The Elephant Trap Election of 2019

Ben Worthy
8 min readDec 18, 2019
Image from YouTube

This is an attempt to summarise everything I’ve read. Almost none of it is original. I’ve added links and thoughts where I can remember.

Was this the Elephant Trap election? Anyone who tells you this wasn’t foreseen, please take a look at this speech by Tony Blair at the IFG back in September 2019. Here’s a phrase my 21 year old self wouldn’t ever have imagined my centrist dad self-muttering: why didn’t we all listen to Tony Blair?

There’s two remarkable things about this speech. Remarkable thing one is that Blair predicted almost exactly what happened. The combination of Brexit and Corbyn, he warned, was dangerous for Labour. It was, he said, risky for Johnson but more so for Corbyn. He then sketched out the scenario. Scotland would be difficult (you can say that again, Tony). The Brexit party was a chimera, and would fade away. Johnson would mix Brexit and Corbyn as an issue, and use it as a battering ram against the Labour party (not even Blair foresaw Johnson’s deal). Then the seemingly irresistible Remain vote would split, broken apart against the immovable barrier of First Past The Post.

Remarkable thing two is that Blair said it at all. If I say ‘Blair and Corbyn didn’t get on’ you may feel I’m understating it slightly. Corbyn called on Blair to resign in 2005, after winning his third election. Blair called on Corbyn to resign every 12 minutes since 2015 and wasn’t exactly the supportive ex-PM this time around . For those of you who like historical ironies, Blair did step in to stop Corbyn being de-selected back in the 2000s.

So, this is Tony Blair as Admiral Ackbar, warning it’s a trap. He was right. The Death Star was operational. I have plenty more Star Wars jokes, including an awe-inspiring Ewok analogy, but I’ll try and stop there.
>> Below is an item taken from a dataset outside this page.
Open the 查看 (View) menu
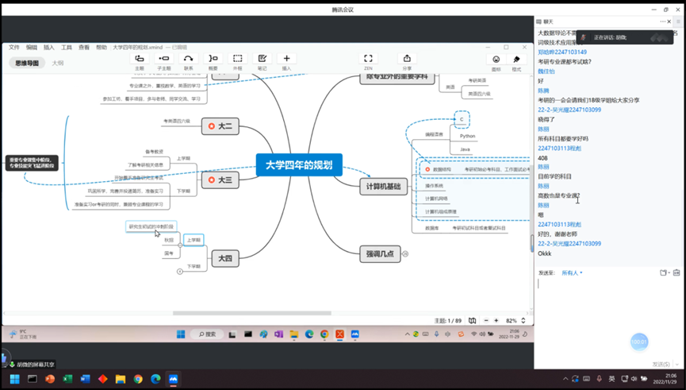The image size is (686, 390). (x=84, y=48)
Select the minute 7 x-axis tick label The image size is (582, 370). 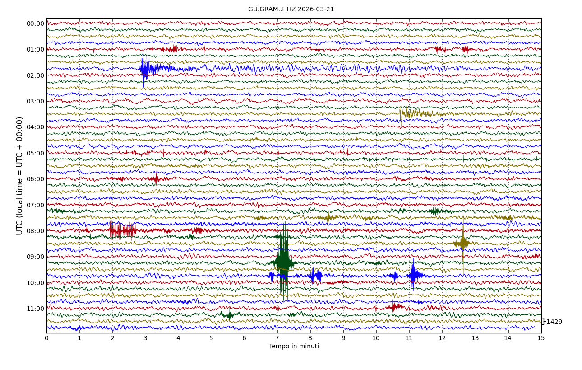pyautogui.click(x=277, y=338)
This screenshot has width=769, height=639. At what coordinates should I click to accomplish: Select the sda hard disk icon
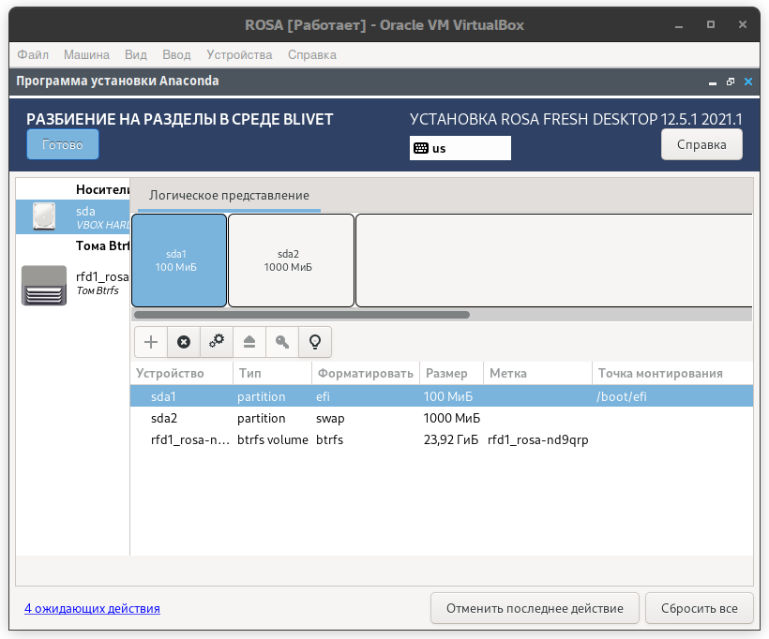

It’s probably best to set out my view of Corbyn, which I’ve made clear before. I was never convinced he would be a Clement Attlee, but much more an Arthur Henderson or George Lansbury (exactly). My horror set in when he went ‘on holiday’ during the Brexit referendum, and I use the inverted commas because it seems it’s still a hot topic, and he was keen to describe it as a ‘short break’ (try it with your line manager). As I wrote in 2017:

For me personally, a red line was his lack of enthusiasm in the Brexit referendum and his later whipping of MPs and Peers over article 50. The only time I felt slightly pulled towards him was when he confessed he didn’t know who Ant and Dec were.

Since then I’ve swung between admiration at how he behaved at Grenfell, and deep despair when Johnson came dangerously close to a vote of no confidence-and could have been removed. In December 2019 I hoped he could fight the Tories to a stalemate.

It Wasn’t Corbyn’s Fault

Most of all for his supporters, argument number one in mitigation is that Corbyn and his party faced an extraordinary media attack. It’s true that there was, and still is, an organised fake news propaganda machine, amplified by journalistic failure to challenge or question spin. Corbyn, on this reading, was a decent, simple, un-spun, socialist facing a barrage from the mainstream media. There is something to this. Peter Oborne wrote just before the election of how:

Downing Street or government sources have been spreading lies, misrepresentations, smears and falsehoods around Fleet Street and across the major TV channels. Political editors lap it all up… This compliance is part of a pattern. Political editors are so pleased to be given ‘insider’ or ‘exclusive’ information that they report it without challenge or question.

Peter Oborne is ex-Daily telegraph and writes for the Daily Mail. Corbynite, he is not. This tips into a different discussion on voters and information. For what’s it is worth, this is about attention an interest, not education. Most people don’t think about politics most of the time.

It was also Brexit. Before looking at Corbyn, remember Brexit is a mincing machine for British Politics generally. So far, Europe has chewed up four Tory Prime Ministers since 1990. Brexit itself has taken out two so far since 2016 (he said warningly/optimistically). It has also destroyed or undermined several parties. UKIP and BXP are nearly gone. The DUP seem lost. The Lib-Dems didn’t do any game-changing. The Conservatives appear to have survived only by becoming a TAN party (listen to Dermot Hodson on our podcast here). It is Britain’s new Home Rule.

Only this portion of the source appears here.